> Text section

# Freetime and books that I own



## Guaps (Dec 20, 2013)

I have read several threads (here and elsewhere) about sideloading books that I already own onto my kids Kindle Fire HD.  My sons use Freetime and I do not want to load Overdrive onto their profiles.  They love to play games and given the choice of reading or games, they will choose games.  That's the power of Freetime - I can set his reading to unlimited and limit his game time.  So is there any way to get books that I already own onto the device?  This is a deal breaker for me.  I may need to return both of these if I can't do this.

Background (if you need/want it)

Emailing or uploading books through the kindle site loads into the documents folder, which is not accessible to Freetime
I tried copying books directly into the Books folder on the device.  Didn't work.
Customer service was not helpful.  They said there was no way at all - which is not true as I can see people have used overdrive to solve this issue.


----------



## Betsy the Quilter (Oct 27, 2008)

Not sure what to tell you. As far as my testing shows, books that are sideloaded (I used Calibre and changed a setting to tag the transferred book correctly) will not show up in Freetime even if they show up in the "Books" tab outside of Freetime. I don't know about Overdrive--I don't have an HD--if that's something people have found works, that's what I would recommend. I don't think it works on the HDX.

Here's another thread with my discussion of my testing.
http://www.kboards.com/index.php/topic,168512.0.html

Betsy


----------



## Guaps (Dec 20, 2013)

Thank you for your reply.  I have spent a lot of time this weekend trying to figure out how to do this with very little progress so far.  I have two more ideas that I'm going to try today.  I'll report back if I find a solution.

1 - Load two different parent control apps.  One (not Freetime) would be the reader app, and Freetime to manage apps and videos.  Prob with this is my kids would have to ask for us to put in the pass everytime they want to switch between the two.  I don't love this idea, but it would work well enough to keep me from taking these back to the store.

Word and element pointing entries
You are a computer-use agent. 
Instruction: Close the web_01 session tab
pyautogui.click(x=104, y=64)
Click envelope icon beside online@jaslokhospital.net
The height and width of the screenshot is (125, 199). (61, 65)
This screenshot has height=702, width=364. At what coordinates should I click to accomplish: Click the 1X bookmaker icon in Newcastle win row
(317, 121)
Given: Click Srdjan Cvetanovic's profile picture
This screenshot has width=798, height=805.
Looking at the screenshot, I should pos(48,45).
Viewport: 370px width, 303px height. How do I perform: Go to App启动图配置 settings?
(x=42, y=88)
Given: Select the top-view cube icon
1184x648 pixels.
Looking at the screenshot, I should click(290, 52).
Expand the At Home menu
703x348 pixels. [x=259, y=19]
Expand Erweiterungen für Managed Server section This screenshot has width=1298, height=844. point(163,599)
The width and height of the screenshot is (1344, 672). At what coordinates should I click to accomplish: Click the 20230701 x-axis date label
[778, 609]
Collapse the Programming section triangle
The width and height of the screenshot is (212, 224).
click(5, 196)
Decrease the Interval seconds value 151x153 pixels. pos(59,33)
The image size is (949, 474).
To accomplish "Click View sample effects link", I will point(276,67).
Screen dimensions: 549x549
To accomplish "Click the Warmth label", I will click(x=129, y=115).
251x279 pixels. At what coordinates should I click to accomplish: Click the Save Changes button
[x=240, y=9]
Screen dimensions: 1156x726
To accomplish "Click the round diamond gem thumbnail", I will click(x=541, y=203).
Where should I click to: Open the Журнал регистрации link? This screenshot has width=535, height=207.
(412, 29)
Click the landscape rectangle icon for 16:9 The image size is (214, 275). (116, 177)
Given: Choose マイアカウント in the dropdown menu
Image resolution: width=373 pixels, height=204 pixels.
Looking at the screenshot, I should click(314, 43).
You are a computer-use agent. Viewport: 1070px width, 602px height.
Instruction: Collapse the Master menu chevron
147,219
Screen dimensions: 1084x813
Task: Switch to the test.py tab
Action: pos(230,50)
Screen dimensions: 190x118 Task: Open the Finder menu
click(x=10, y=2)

> Aim of the exercise
Continue the forum thread on sideloading owned books into Freetime, beginning after its last sentence.

> Output
2 - Load two different parent control apps, one inside the other.  So freetime would be set up for unlimited time on apps.  Put Overdrive in there for reading, and put the other parent control app in the app section of freetime.  Then load all the apps for games in the second parent control app.  Put time limits on the second app.  If I can disable the password of the second parent app and allow kids to pass freely between it and freetime, my problem is solved.  I'm not sure if the exit the second parent app if they return to freetime or the home screen.  I'll test and report back.


----------



## Guaps (Dec 20, 2013)

In case someone is following this, or wants to do this in the future, here is what I learned.

I ended up doing option #1 in the end. I don't love it, but I am not able to find a better solution so far.

Option 2 - This doesn't work. Free Time _will _allow you to load another parent control app inside, so that is great. Problem is loading apps. In order for the second parent control app to have access to a an app (a game for example), the game has to be loaded into freetime. If the app is loaded into free time, then the kids can play it. So there is no way to put a time limit on the game.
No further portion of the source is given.